## [WORK TASK]
Could every line of the data be copied out once more, exactly?

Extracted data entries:
=== Section Start ===

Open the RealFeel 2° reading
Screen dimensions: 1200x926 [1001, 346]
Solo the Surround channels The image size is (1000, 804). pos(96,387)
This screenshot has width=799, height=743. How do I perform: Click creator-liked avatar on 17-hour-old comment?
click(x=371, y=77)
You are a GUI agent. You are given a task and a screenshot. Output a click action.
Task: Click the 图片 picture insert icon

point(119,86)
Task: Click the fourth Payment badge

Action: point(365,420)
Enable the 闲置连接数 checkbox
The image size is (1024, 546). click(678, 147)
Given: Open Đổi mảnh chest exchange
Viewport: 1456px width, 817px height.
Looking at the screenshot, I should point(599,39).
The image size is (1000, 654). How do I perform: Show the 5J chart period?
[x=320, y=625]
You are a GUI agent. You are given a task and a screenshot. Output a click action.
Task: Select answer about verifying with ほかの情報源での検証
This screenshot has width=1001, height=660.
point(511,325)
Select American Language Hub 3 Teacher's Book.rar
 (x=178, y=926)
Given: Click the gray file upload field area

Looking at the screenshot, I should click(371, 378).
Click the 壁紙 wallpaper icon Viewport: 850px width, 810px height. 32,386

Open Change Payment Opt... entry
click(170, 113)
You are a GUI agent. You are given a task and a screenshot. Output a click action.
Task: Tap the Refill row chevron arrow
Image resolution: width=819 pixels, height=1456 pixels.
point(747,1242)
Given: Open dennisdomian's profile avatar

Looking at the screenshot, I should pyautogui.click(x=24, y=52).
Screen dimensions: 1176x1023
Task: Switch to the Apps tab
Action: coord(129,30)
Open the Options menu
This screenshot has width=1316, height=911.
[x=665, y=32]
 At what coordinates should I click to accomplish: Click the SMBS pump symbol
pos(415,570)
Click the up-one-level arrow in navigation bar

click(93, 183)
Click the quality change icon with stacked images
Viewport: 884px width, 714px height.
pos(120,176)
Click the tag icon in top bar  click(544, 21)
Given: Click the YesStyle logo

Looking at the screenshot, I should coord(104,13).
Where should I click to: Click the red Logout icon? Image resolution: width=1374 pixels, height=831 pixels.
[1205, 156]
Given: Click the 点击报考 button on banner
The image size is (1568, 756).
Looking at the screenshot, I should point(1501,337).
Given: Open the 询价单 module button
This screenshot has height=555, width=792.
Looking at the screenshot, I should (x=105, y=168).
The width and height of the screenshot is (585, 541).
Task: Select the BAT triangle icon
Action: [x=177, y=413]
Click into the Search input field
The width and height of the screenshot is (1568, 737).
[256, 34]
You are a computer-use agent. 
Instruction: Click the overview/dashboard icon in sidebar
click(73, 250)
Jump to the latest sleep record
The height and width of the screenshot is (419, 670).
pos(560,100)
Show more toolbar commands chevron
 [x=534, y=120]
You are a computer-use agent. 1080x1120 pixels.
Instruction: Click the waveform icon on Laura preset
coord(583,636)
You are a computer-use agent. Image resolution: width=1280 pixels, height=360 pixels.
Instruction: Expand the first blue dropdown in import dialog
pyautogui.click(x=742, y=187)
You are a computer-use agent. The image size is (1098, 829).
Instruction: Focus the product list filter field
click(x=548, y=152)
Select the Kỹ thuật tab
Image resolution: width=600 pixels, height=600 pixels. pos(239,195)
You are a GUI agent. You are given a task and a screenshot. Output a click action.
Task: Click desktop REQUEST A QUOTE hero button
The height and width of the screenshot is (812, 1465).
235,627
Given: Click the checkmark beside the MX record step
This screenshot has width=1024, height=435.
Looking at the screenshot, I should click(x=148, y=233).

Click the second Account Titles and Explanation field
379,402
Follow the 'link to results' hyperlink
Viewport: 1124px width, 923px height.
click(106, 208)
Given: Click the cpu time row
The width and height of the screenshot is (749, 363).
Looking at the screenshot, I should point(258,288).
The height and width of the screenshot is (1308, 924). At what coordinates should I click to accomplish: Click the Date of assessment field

=== Section End ===

## [EXPECTED ANSWER]
Open the RealFeel 2° reading
Screen dimensions: 1200x926 [1001, 346]
Solo the Surround channels The image size is (1000, 804). pos(96,387)
This screenshot has width=799, height=743. How do I perform: Click creator-liked avatar on 17-hour-old comment?
click(x=371, y=77)
You are a GUI agent. You are given a task and a screenshot. Output a click action.
Task: Click the 图片 picture insert icon

point(119,86)
Task: Click the fourth Payment badge

Action: point(365,420)
Enable the 闲置连接数 checkbox
The image size is (1024, 546). click(678, 147)
Given: Open Đổi mảnh chest exchange
Viewport: 1456px width, 817px height.
Looking at the screenshot, I should point(599,39).
The image size is (1000, 654). How do I perform: Show the 5J chart period?
[x=320, y=625]
You are a GUI agent. You are given a task and a screenshot. Output a click action.
Task: Select answer about verifying with ほかの情報源での検証
This screenshot has width=1001, height=660.
point(511,325)
Select American Language Hub 3 Teacher's Book.rar
 (x=178, y=926)
Given: Click the gray file upload field area

Looking at the screenshot, I should click(371, 378).
Click the 壁紙 wallpaper icon Viewport: 850px width, 810px height. 32,386

Open Change Payment Opt... entry
click(170, 113)
You are a GUI agent. You are given a task and a screenshot. Output a click action.
Task: Tap the Refill row chevron arrow
Image resolution: width=819 pixels, height=1456 pixels.
point(747,1242)
Given: Open dennisdomian's profile avatar

Looking at the screenshot, I should pyautogui.click(x=24, y=52).
Screen dimensions: 1176x1023
Task: Switch to the Apps tab
Action: coord(129,30)
Open the Options menu
This screenshot has width=1316, height=911.
[x=665, y=32]
 At what coordinates should I click to accomplish: Click the SMBS pump symbol
pos(415,570)
Click the up-one-level arrow in navigation bar

click(93, 183)
Click the quality change icon with stacked images
Viewport: 884px width, 714px height.
pos(120,176)
Click the tag icon in top bar  click(544, 21)
Given: Click the YesStyle logo

Looking at the screenshot, I should coord(104,13).
Where should I click to: Click the red Logout icon? Image resolution: width=1374 pixels, height=831 pixels.
[1205, 156]
Given: Click the 点击报考 button on banner
The image size is (1568, 756).
Looking at the screenshot, I should point(1501,337).
Given: Open the 询价单 module button
This screenshot has height=555, width=792.
Looking at the screenshot, I should (x=105, y=168).
The width and height of the screenshot is (585, 541).
Task: Select the BAT triangle icon
Action: [x=177, y=413]
Click into the Search input field
The width and height of the screenshot is (1568, 737).
[256, 34]
You are a computer-use agent. 
Instruction: Click the overview/dashboard icon in sidebar
click(73, 250)
Jump to the latest sleep record
The height and width of the screenshot is (419, 670).
pos(560,100)
Show more toolbar commands chevron
 [x=534, y=120]
You are a computer-use agent. 1080x1120 pixels.
Instruction: Click the waveform icon on Laura preset
coord(583,636)
You are a computer-use agent. Image resolution: width=1280 pixels, height=360 pixels.
Instruction: Expand the first blue dropdown in import dialog
pyautogui.click(x=742, y=187)
You are a computer-use agent. The image size is (1098, 829).
Instruction: Focus the product list filter field
click(x=548, y=152)
Select the Kỹ thuật tab
Image resolution: width=600 pixels, height=600 pixels. pos(239,195)
You are a GUI agent. You are given a task and a screenshot. Output a click action.
Task: Click desktop REQUEST A QUOTE hero button
The height and width of the screenshot is (812, 1465).
235,627
Given: Click the checkmark beside the MX record step
This screenshot has width=1024, height=435.
Looking at the screenshot, I should click(x=148, y=233).

Click the second Account Titles and Explanation field
379,402
Follow the 'link to results' hyperlink
Viewport: 1124px width, 923px height.
click(106, 208)
Given: Click the cpu time row
The width and height of the screenshot is (749, 363).
Looking at the screenshot, I should point(258,288).
The height and width of the screenshot is (1308, 924). At what coordinates should I click to accomplish: Click the Date of assessment field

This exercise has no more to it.